** Start Records shown **

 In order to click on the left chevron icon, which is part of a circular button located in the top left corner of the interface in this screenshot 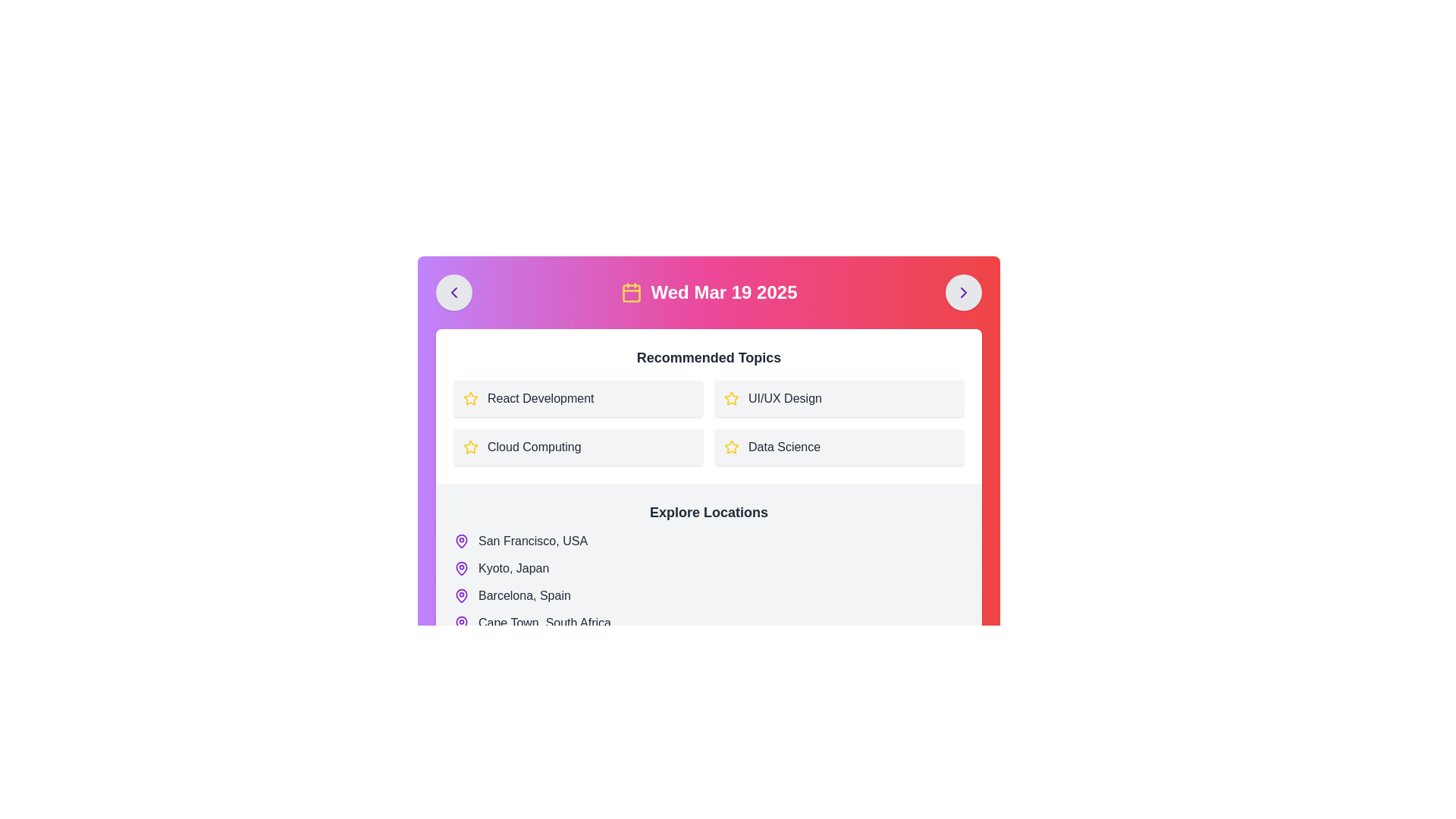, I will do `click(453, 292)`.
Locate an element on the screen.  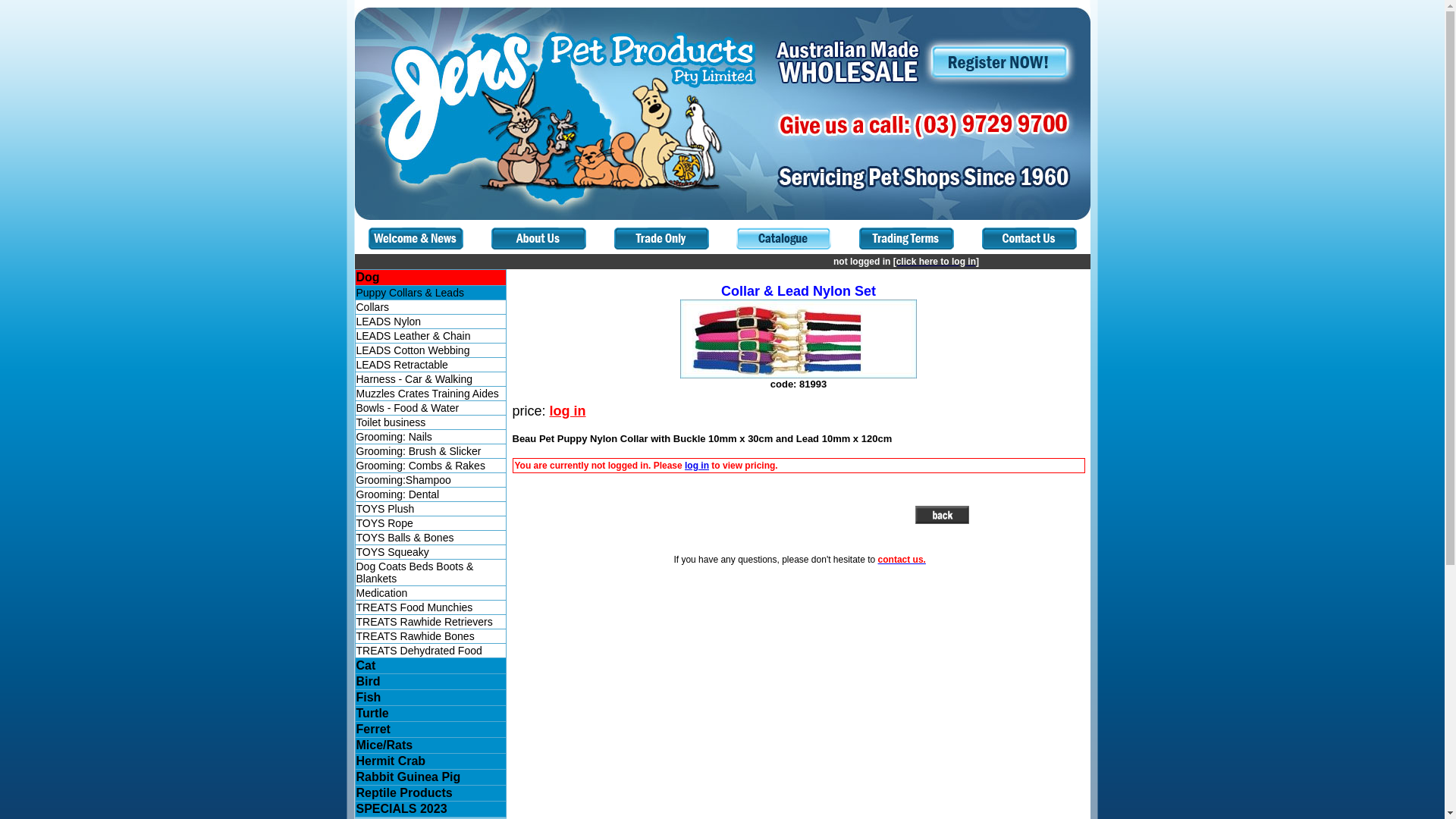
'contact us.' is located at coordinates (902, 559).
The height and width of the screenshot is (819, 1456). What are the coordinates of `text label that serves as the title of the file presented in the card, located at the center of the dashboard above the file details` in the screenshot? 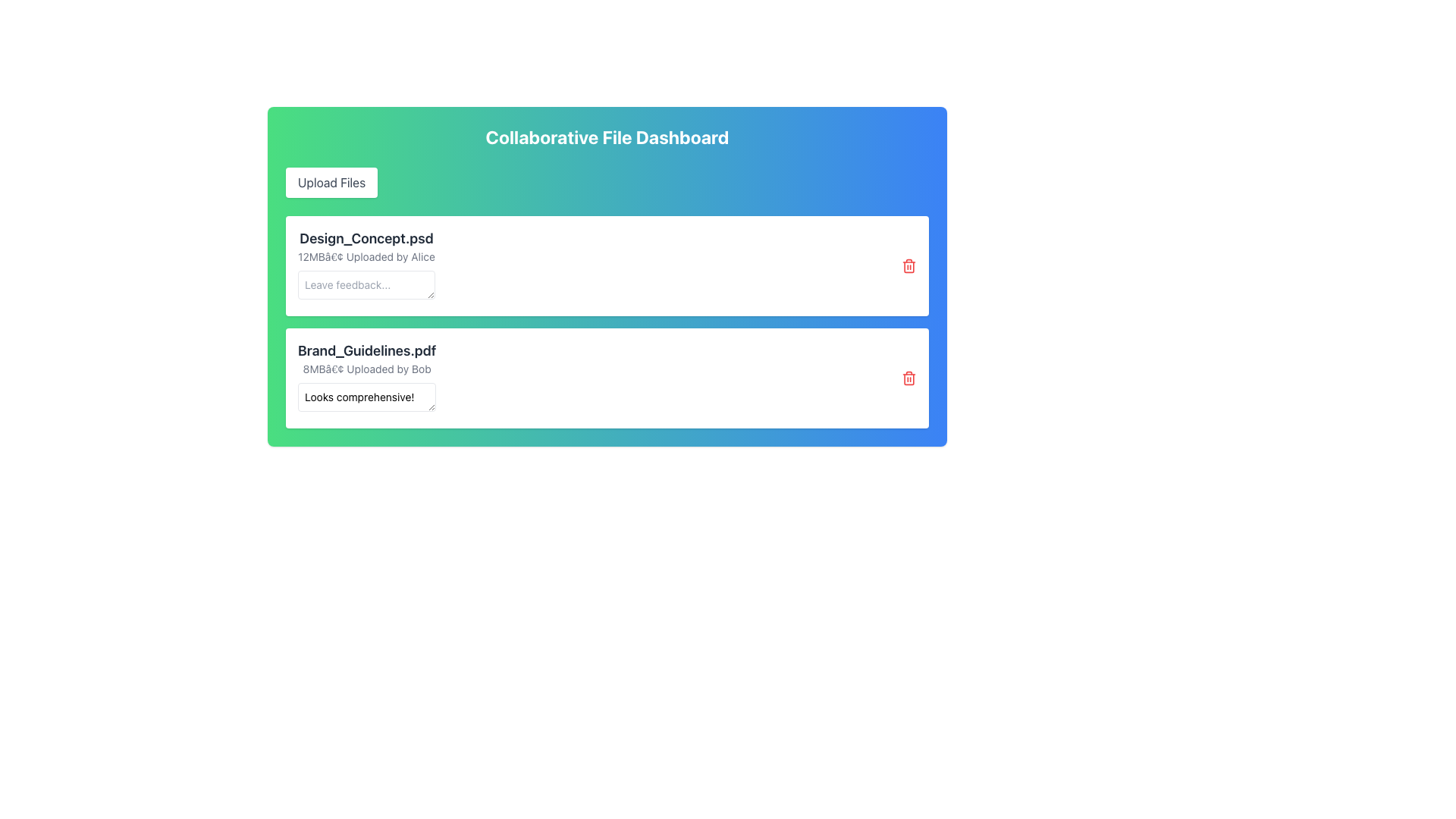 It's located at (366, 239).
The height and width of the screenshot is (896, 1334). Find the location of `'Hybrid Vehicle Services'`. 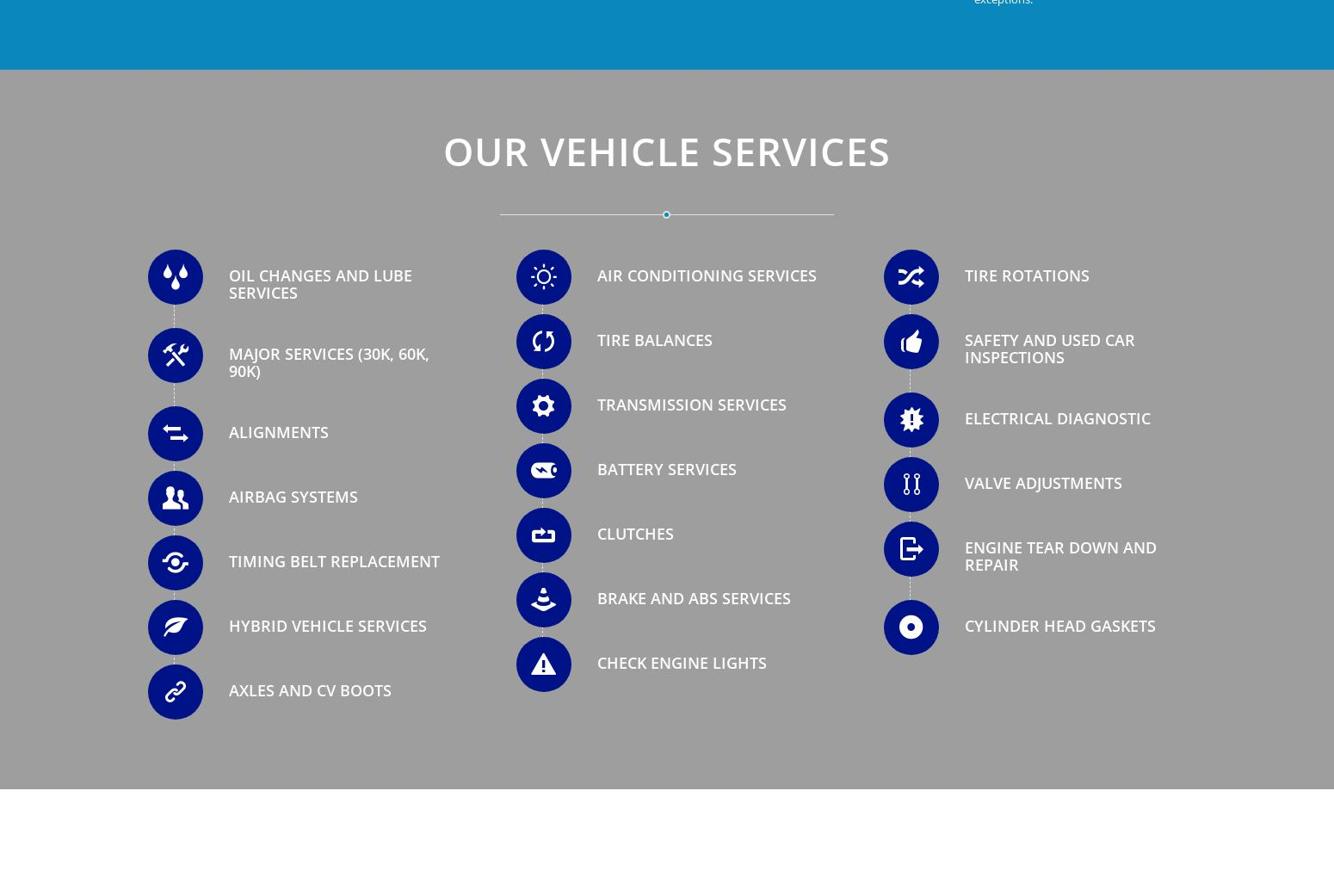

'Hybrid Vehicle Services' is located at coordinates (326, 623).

** End Records shown **

- [What to do] Please rewrite the entries from the line containing "The height and width of the screenshot is (896, 1334)." through the end of the entries, replacing "location" with "position" and leaving everything else unchanged. Leave the pictures out of your answer.

- [Task response]
The height and width of the screenshot is (896, 1334). Find the position of `'Hybrid Vehicle Services'`. 

'Hybrid Vehicle Services' is located at coordinates (326, 623).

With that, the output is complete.